Building in Rajasthan, India

The Bissau Palace Hotel, Jaipur is a heritage hotel in Jaipur, in India. Built in the 19th century, it was the palace of Raghubir Singhji, a royal nobleman. It is located just outside the walls of the old city of Jaipur, a short distance to the north of Chand Pol (an entrance gate to the old city). It is situated 1 km northeast of the downtown area.

==History==
Built in the 19th century during the reign of Maharaja Sawai Jagat Singh (1803–18), the structure originally served as a palace of the nobleman Rawal Raja Raghubir Singhji. The Shekhawati estate was home to the rawals of Bissau. The palace was converted to a hotel in 1965. Now a heritage hotel, it is situated in Jaipur's old bazaar area.

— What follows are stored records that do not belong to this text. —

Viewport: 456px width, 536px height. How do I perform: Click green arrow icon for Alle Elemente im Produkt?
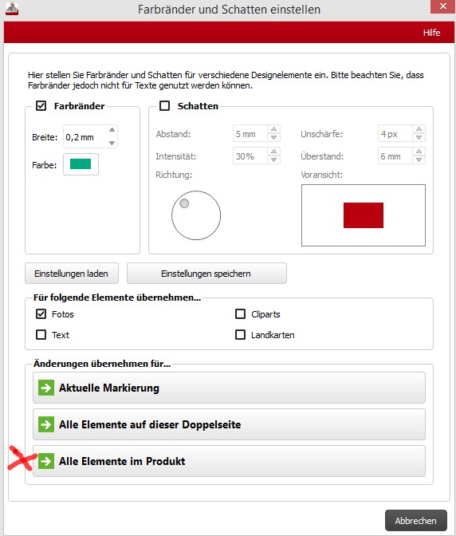[46, 461]
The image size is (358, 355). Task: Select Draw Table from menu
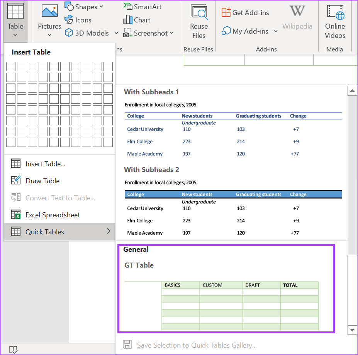tap(42, 181)
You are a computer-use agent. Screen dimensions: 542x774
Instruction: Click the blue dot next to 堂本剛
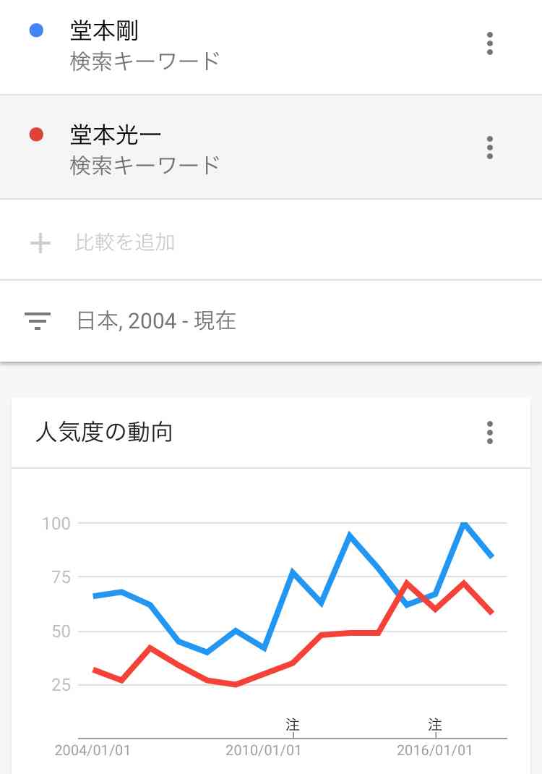pyautogui.click(x=37, y=30)
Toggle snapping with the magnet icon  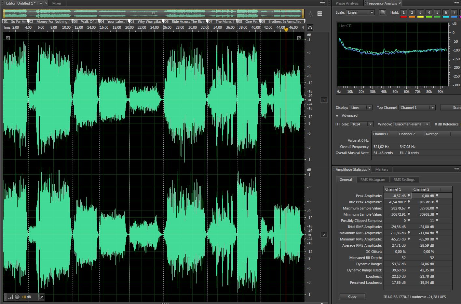[x=310, y=28]
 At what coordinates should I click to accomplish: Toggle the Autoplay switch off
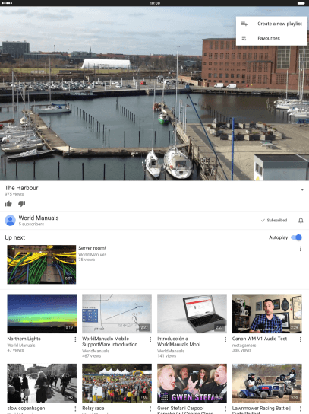point(296,237)
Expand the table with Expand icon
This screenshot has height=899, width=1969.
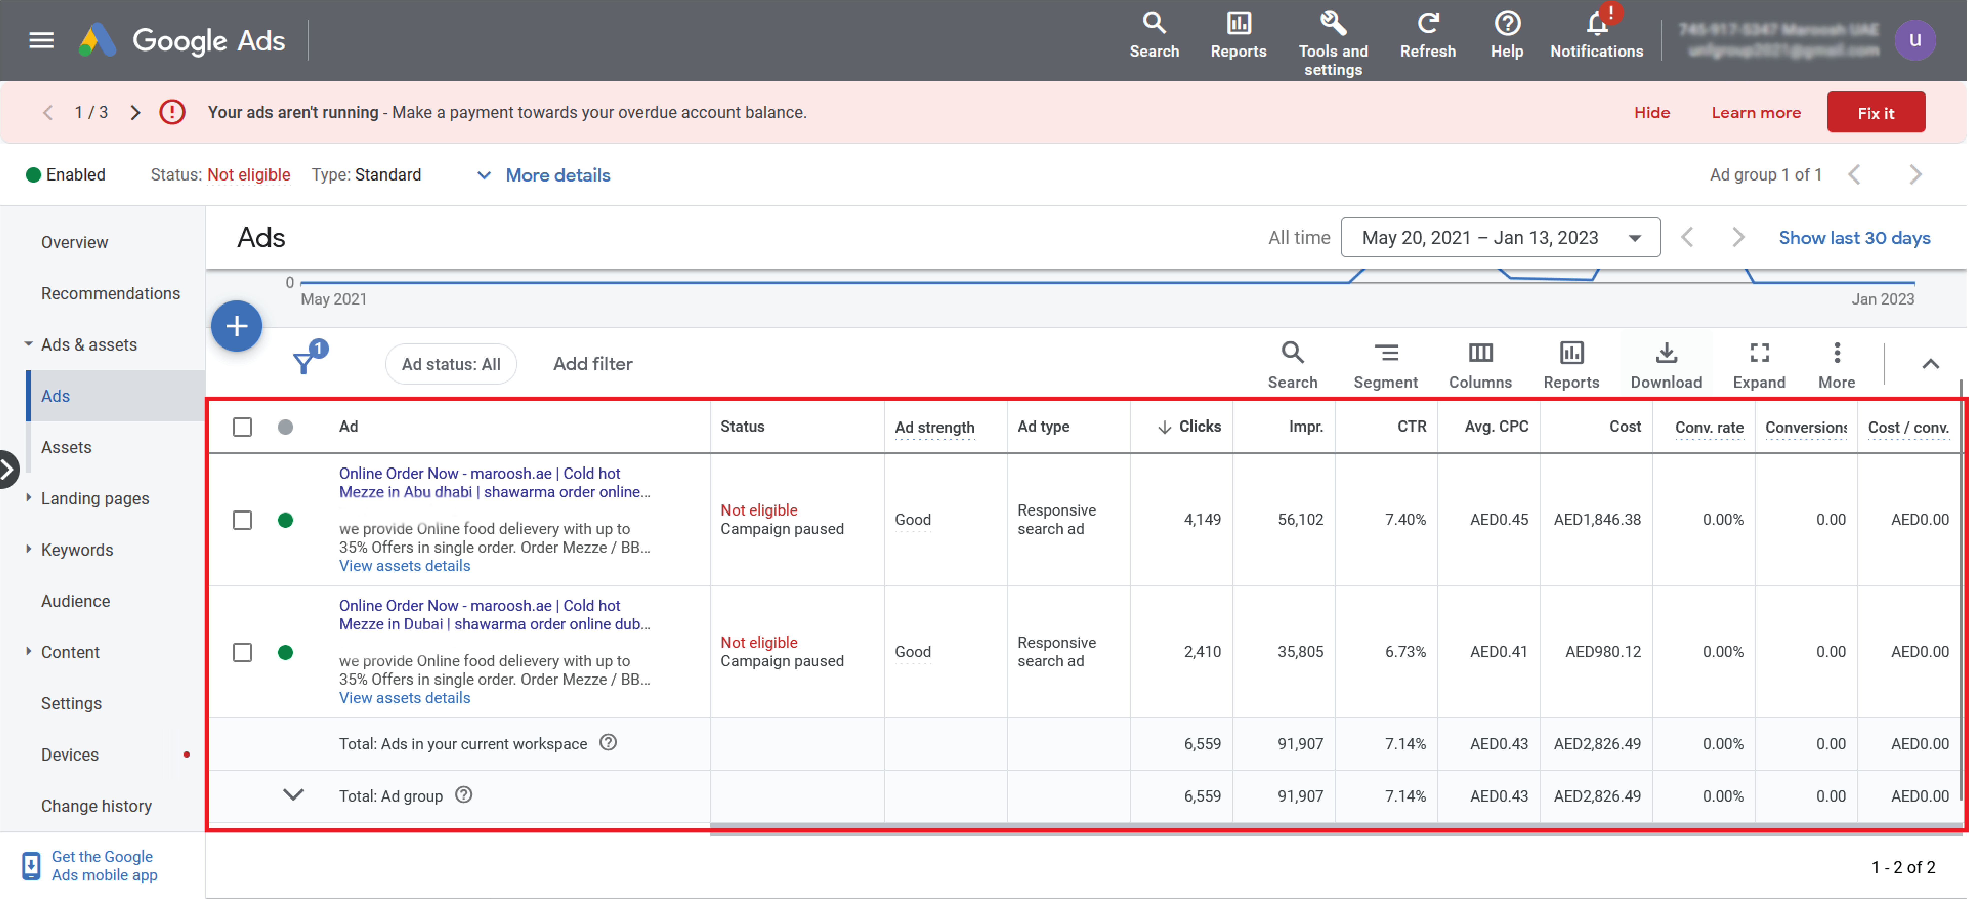pos(1759,353)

==Architecture and fittings==
Bissau Palace Hotel has a curved entry facade, and the enclosed area within the palace displays checkerboard patterned flooring, while the lounge has wooden floors. There are 36 rooms, some of which have unique bed fittings and ornamentation, including antique furnishings and artifacts. Over the fireplace in the palace hangs a painting of the Maharaja of Bissau with his courtiers. Also seen on the walls of the palace are swords that were used during encounters with Muslims. Next to the sitting room is a wood-paneled library filled with old books. Along with exhibits of typical artifacts of Rajasthan, there are many showcases containing jewelry, weapons, sculptures of elephants, vases, and photographs – including a tiger shikar scene and Lord Mountbatten visiting the royal family of Bissau. The hotel has three restaurants, including one on the rooftop, and presents Rajasthani folk dancers during buffet dinners.

==Grounds==
Bissau Palace Hotel is reached via a circular entry way. A well-tended garden, housed with many species of birds, is part of the grounds. Among the other facilities are a swimming pool and tennis courts.

==Bibliography==
- Bernard, Trisha (2008). "With the Kama Sutra Under My Arm: My Madcap Misadventures Across India"
- Bhatt, Shankarlal C. (2006). "Land and People of Indian States and Union Territories: In 36 Volumes. Rajasthan"
- Bentley, Cheryl (2011). "A Guide to the Palace Hotels of India"
- Horton, Patrick (2002). "Delhi"
- Martinelli, Antonio (2005). "Palaces of Rajasthan"
- Page, Mary (2013). "The Grand New Delhi Escapade"
- Raina, A. K. (2004). "The Essence of Tourism Development: Dynamics, Philosophy, and Strategies"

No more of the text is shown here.